Segment Start: Supplied data

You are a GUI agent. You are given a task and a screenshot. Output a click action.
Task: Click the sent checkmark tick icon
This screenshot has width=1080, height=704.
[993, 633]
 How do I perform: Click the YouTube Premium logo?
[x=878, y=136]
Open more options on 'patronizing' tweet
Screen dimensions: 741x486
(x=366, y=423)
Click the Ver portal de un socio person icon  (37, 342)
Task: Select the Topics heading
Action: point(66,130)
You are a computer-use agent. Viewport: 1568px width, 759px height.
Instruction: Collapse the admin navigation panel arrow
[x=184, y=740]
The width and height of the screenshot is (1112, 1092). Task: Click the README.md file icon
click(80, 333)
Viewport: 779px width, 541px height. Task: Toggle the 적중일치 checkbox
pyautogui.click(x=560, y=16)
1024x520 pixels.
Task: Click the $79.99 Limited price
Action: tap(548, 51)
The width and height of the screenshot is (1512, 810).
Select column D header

Segment End: Supplied data

What this task involves:
Every line of the data above that contains the word "agent" should be counted; please give the total alone.

Written solution:
2